• CONSIGNE
Recopiez tel quel le passage des enregistrements qui commence à la ligne contenant « Given: Open settings with the gear icon » et se termine à la ligne contenant « pyautogui.click(x=806, y=580) », ces deux lignes comprises.

• DONNÉES
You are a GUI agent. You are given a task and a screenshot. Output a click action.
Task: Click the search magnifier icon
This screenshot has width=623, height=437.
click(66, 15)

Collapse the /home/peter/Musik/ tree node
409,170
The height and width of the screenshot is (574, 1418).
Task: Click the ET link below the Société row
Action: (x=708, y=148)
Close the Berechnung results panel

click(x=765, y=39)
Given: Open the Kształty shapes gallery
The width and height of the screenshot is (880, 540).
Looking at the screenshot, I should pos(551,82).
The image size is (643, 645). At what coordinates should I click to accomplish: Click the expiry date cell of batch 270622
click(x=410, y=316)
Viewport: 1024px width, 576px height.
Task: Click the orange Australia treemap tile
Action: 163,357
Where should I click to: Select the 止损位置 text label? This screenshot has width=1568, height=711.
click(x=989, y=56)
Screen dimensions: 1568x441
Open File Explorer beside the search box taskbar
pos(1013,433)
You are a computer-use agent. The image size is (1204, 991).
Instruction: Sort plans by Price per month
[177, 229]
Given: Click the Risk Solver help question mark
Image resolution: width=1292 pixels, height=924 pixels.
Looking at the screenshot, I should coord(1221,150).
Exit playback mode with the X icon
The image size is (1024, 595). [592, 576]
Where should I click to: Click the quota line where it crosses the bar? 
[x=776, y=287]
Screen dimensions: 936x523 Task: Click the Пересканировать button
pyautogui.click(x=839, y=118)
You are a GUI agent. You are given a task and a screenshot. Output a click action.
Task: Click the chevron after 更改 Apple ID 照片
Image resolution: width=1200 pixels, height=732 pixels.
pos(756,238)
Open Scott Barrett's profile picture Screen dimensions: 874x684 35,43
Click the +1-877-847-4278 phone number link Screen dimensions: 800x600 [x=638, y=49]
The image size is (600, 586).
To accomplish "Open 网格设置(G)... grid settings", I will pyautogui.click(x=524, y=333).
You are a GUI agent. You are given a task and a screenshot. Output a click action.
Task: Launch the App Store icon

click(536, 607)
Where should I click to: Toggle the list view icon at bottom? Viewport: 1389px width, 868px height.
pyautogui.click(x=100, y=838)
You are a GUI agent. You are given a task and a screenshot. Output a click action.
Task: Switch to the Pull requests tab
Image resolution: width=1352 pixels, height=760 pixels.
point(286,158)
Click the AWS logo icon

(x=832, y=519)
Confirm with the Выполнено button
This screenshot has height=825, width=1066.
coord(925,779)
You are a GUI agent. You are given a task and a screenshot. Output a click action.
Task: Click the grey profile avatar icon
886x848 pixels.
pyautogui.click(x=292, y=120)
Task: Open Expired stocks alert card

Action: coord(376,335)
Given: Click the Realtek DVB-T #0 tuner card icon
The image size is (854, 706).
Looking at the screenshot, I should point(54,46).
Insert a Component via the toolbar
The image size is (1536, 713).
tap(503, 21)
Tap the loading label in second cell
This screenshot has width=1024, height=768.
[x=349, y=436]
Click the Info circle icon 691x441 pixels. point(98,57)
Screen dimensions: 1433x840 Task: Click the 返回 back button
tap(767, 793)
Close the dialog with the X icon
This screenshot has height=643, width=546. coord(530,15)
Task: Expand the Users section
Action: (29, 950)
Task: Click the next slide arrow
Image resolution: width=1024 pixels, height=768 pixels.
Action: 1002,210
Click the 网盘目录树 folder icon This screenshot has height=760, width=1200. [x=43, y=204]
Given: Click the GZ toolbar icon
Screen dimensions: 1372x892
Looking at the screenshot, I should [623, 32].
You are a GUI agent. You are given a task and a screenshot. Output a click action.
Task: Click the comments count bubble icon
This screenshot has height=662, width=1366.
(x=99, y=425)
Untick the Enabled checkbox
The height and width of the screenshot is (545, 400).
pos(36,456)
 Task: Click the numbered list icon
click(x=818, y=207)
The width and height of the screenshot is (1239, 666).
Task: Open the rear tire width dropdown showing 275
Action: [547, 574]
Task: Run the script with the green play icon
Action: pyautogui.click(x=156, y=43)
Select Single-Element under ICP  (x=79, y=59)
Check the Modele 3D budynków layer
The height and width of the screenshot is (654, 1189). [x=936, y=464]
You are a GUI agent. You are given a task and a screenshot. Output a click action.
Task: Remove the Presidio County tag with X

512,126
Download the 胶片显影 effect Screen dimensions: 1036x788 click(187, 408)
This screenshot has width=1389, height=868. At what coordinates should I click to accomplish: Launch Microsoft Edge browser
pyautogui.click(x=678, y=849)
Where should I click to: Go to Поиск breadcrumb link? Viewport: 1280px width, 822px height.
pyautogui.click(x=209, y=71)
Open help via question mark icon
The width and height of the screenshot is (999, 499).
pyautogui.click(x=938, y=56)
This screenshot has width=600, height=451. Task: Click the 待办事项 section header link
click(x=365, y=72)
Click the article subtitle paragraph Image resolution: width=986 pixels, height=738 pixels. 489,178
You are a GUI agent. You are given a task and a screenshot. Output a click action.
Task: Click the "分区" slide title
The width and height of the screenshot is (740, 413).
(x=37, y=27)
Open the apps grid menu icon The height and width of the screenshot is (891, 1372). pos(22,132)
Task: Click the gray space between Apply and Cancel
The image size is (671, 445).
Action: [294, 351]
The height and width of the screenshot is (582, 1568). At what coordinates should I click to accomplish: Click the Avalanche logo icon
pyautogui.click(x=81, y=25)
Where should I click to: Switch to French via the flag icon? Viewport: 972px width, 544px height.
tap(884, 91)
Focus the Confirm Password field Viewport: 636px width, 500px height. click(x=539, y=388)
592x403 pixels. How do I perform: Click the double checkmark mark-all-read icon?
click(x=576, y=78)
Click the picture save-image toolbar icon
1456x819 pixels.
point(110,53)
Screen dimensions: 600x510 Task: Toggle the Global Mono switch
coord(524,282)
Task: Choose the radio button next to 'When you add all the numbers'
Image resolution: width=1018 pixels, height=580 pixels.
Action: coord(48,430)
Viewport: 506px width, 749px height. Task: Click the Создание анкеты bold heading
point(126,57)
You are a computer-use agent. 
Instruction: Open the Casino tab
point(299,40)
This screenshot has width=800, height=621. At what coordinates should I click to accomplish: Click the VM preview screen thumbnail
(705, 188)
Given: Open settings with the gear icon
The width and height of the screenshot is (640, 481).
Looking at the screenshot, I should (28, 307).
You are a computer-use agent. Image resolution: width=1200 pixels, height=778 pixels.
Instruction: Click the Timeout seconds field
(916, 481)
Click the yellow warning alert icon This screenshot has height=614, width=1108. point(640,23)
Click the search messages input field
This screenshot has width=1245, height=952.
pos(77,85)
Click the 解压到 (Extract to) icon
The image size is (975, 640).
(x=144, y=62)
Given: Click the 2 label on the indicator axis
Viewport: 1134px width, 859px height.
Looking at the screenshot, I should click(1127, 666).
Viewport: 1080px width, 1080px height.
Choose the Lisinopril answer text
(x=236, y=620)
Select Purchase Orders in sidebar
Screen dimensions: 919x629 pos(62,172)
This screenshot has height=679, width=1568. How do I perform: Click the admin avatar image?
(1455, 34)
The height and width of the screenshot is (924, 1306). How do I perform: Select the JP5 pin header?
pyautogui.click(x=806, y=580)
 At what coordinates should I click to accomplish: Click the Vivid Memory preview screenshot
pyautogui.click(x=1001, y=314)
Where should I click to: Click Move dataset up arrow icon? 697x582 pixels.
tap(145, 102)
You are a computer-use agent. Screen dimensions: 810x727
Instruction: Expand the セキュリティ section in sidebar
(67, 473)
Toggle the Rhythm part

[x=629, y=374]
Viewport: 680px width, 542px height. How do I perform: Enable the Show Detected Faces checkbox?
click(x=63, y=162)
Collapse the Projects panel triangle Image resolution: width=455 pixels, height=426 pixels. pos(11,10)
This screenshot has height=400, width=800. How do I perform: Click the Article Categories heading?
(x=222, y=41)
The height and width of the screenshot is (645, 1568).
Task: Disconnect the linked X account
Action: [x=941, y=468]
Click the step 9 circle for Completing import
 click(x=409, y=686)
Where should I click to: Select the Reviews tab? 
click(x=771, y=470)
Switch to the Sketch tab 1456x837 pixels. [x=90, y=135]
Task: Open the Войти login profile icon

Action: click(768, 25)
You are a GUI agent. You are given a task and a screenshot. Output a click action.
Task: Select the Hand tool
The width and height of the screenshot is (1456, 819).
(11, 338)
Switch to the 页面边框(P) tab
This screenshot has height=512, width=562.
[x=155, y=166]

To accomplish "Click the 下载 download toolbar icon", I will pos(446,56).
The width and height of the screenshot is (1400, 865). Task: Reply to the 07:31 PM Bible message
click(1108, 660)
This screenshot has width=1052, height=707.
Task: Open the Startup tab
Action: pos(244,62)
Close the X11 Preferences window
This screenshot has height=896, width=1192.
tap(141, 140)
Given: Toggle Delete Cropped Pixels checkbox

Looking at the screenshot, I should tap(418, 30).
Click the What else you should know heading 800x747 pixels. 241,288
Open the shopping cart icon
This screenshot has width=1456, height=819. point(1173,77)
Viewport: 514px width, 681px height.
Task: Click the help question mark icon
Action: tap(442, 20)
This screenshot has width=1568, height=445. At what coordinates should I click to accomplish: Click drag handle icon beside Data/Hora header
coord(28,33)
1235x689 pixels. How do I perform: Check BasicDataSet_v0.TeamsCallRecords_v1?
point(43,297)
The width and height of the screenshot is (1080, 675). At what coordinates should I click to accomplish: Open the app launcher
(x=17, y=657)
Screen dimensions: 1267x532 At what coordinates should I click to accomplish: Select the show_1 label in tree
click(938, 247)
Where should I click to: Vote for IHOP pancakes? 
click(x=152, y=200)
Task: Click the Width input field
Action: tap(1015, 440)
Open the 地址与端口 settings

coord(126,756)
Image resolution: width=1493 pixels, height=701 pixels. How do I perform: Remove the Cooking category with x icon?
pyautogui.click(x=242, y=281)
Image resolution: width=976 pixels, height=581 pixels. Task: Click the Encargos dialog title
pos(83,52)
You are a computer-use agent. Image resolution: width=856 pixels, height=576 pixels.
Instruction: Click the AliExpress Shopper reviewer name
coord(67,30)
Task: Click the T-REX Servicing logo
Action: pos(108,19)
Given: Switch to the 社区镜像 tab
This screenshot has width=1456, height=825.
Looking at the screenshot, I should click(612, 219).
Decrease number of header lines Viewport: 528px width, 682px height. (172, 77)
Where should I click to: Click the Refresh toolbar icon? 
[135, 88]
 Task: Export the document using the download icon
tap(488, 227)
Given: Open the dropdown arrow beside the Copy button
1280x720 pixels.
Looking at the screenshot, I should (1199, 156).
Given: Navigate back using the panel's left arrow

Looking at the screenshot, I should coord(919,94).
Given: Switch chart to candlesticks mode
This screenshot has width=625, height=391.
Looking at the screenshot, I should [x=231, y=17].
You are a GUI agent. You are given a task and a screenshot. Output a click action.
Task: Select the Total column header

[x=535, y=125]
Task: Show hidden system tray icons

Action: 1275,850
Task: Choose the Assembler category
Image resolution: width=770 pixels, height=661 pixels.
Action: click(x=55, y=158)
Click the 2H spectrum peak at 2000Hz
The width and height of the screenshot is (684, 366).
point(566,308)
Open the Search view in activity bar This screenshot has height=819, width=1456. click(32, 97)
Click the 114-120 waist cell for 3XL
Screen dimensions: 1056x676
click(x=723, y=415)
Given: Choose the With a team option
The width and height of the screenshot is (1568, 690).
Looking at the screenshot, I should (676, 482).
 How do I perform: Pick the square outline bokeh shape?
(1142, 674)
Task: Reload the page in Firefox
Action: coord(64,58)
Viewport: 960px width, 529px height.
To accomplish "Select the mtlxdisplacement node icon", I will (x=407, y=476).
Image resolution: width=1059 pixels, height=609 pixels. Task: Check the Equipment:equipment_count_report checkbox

• RÉSULTAT ATTENDU
Given: Open settings with the gear icon
The width and height of the screenshot is (640, 481).
Looking at the screenshot, I should (28, 307).
You are a computer-use agent. Image resolution: width=1200 pixels, height=778 pixels.
Instruction: Click the Timeout seconds field
(916, 481)
Click the yellow warning alert icon This screenshot has height=614, width=1108. point(640,23)
Click the search messages input field
This screenshot has width=1245, height=952.
pos(77,85)
Click the 解压到 (Extract to) icon
The image size is (975, 640).
(x=144, y=62)
Given: Click the 2 label on the indicator axis
Viewport: 1134px width, 859px height.
Looking at the screenshot, I should click(1127, 666).
Viewport: 1080px width, 1080px height.
Choose the Lisinopril answer text
(x=236, y=620)
Select Purchase Orders in sidebar
Screen dimensions: 919x629 pos(62,172)
This screenshot has height=679, width=1568. How do I perform: Click the admin avatar image?
(1455, 34)
The height and width of the screenshot is (924, 1306). How do I perform: Select the JP5 pin header?
pyautogui.click(x=806, y=580)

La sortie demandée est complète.